WORK REQUEST →
In your copy, reproduce each entry exactly and include no picture.

· · · ·

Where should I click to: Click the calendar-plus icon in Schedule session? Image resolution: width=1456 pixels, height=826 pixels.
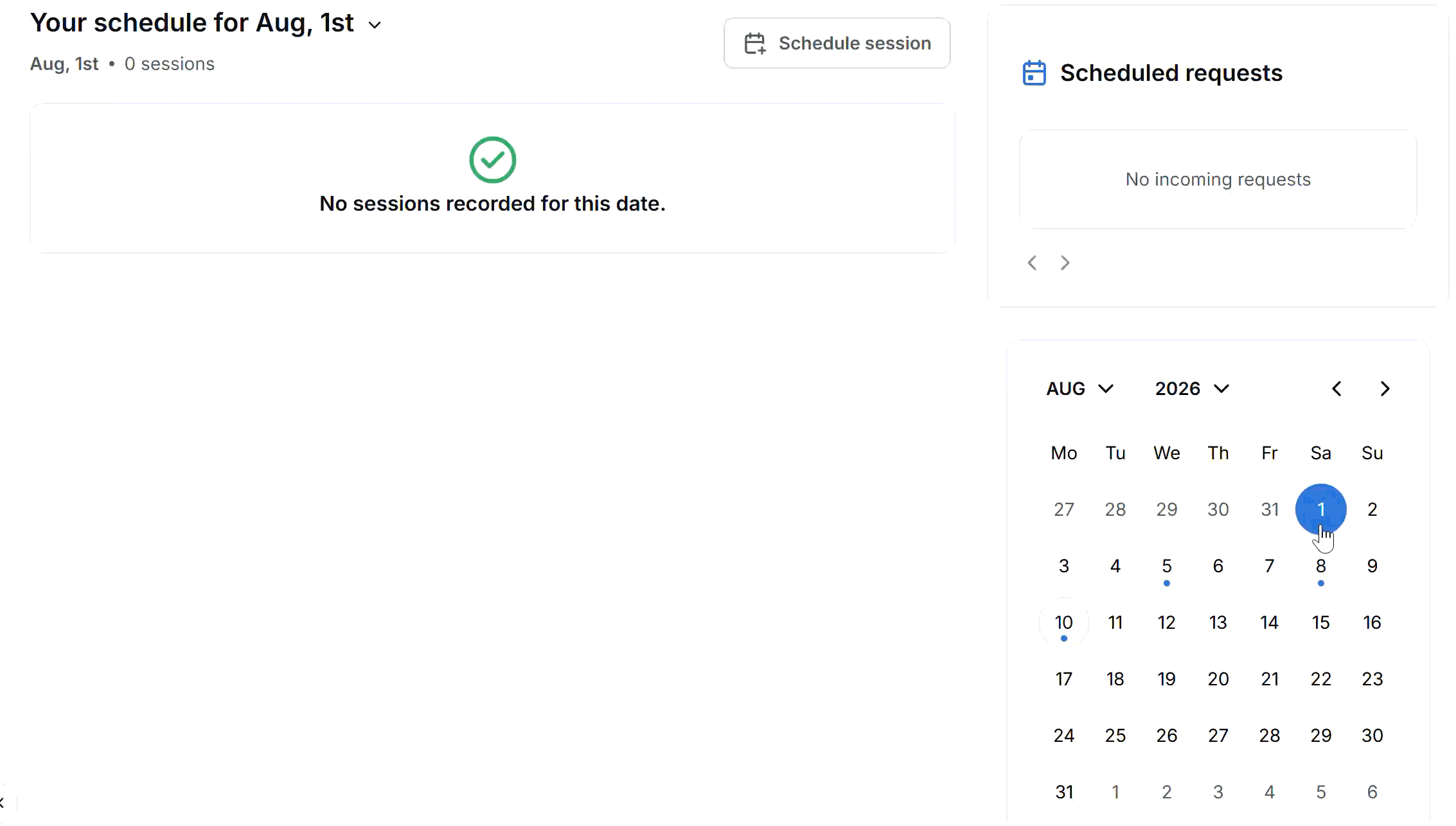[x=755, y=44]
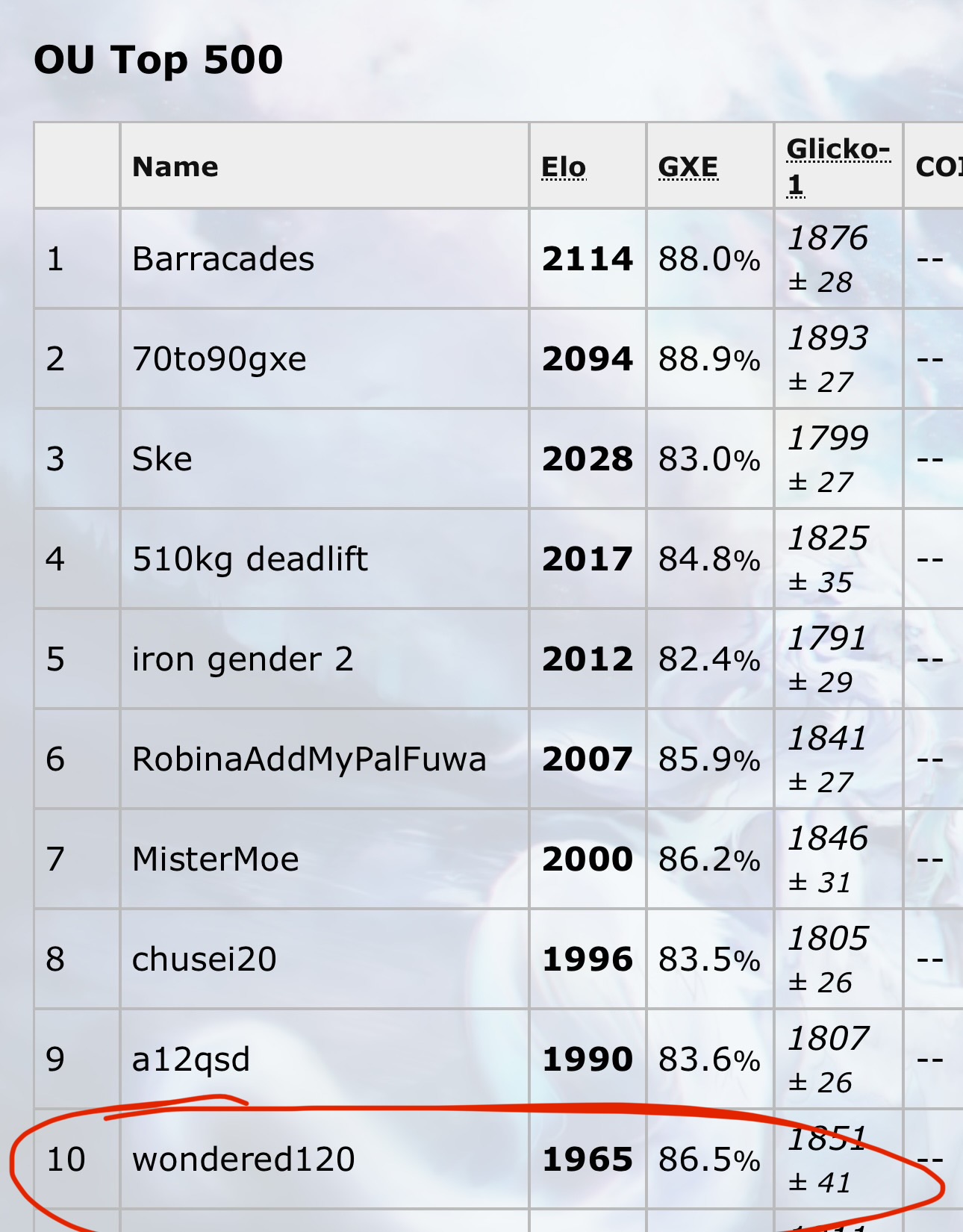Select a12qsd player name
963x1232 pixels.
(x=190, y=1060)
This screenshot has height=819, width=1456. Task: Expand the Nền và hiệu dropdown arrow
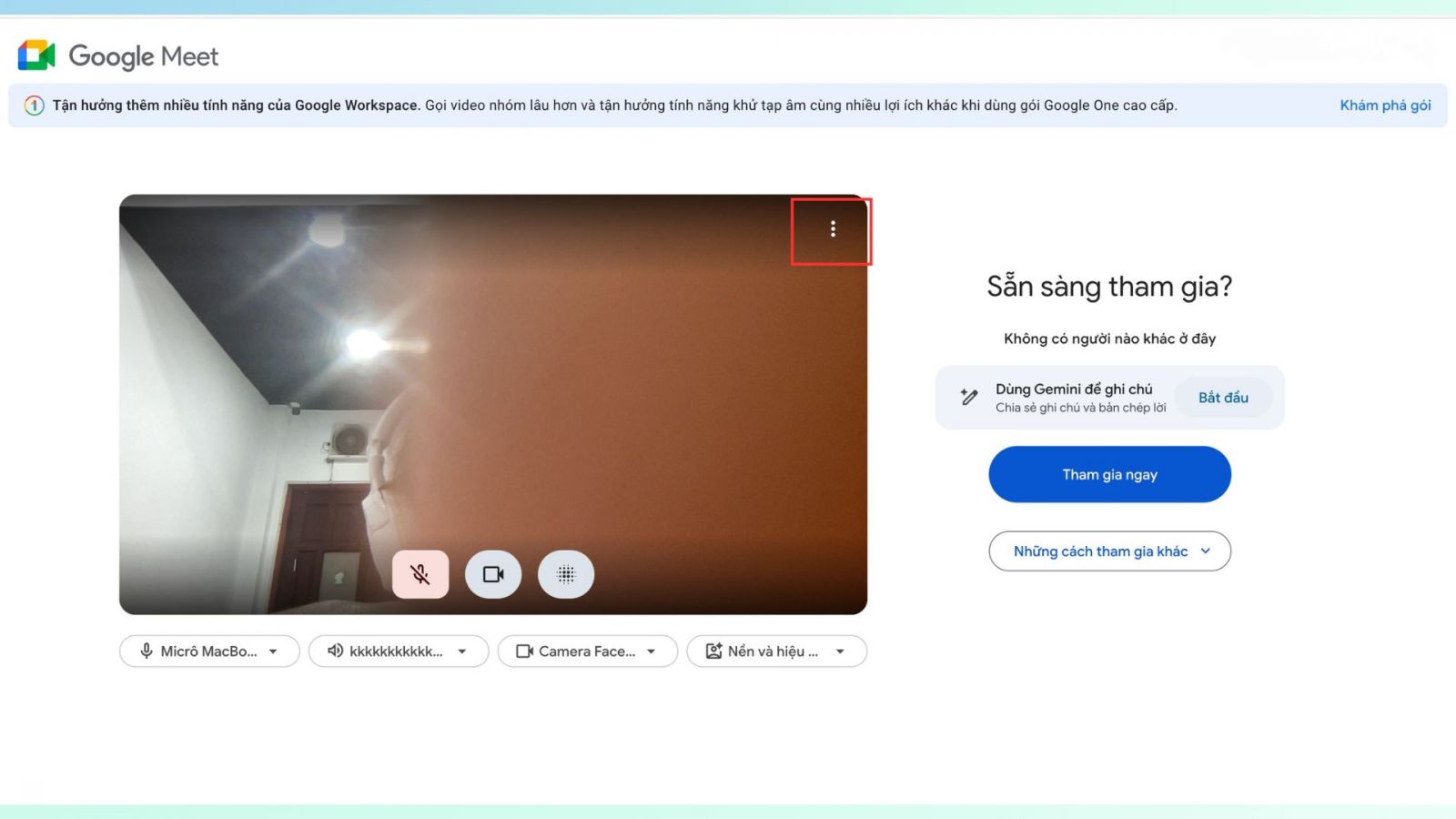click(x=840, y=652)
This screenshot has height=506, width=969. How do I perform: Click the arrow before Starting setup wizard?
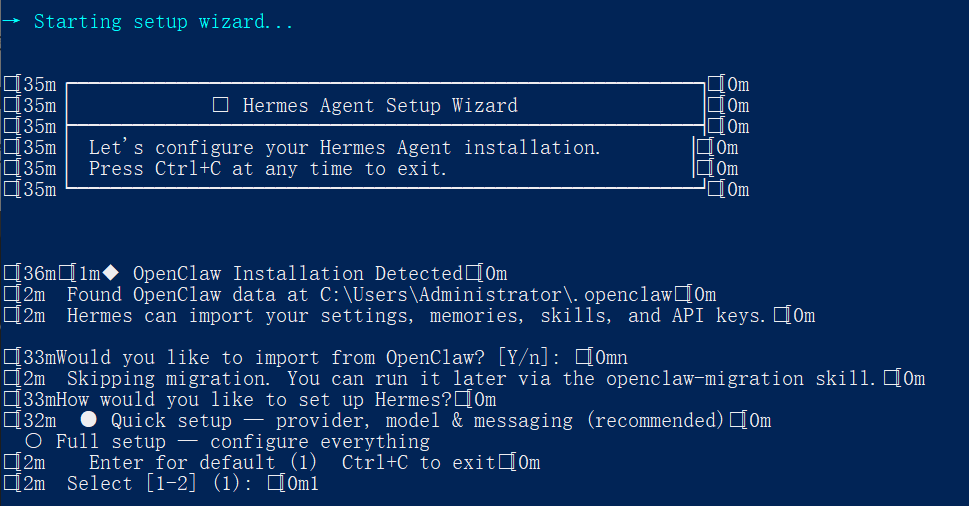click(x=10, y=21)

· · · ·

WRITTEN RESPONSE →
Where should I click to: Click the calendar-plus icon in Schedule session? Image resolution: width=1456 pixels, height=826 pixels.
[x=755, y=44]
Select a12qsd player name
963x1232 pixels.
(x=190, y=1060)
This screenshot has height=819, width=1456. Task: Expand the Nền và hiệu dropdown arrow
click(x=840, y=652)
This screenshot has height=506, width=969. How do I perform: Click the arrow before Starting setup wizard?
click(x=10, y=21)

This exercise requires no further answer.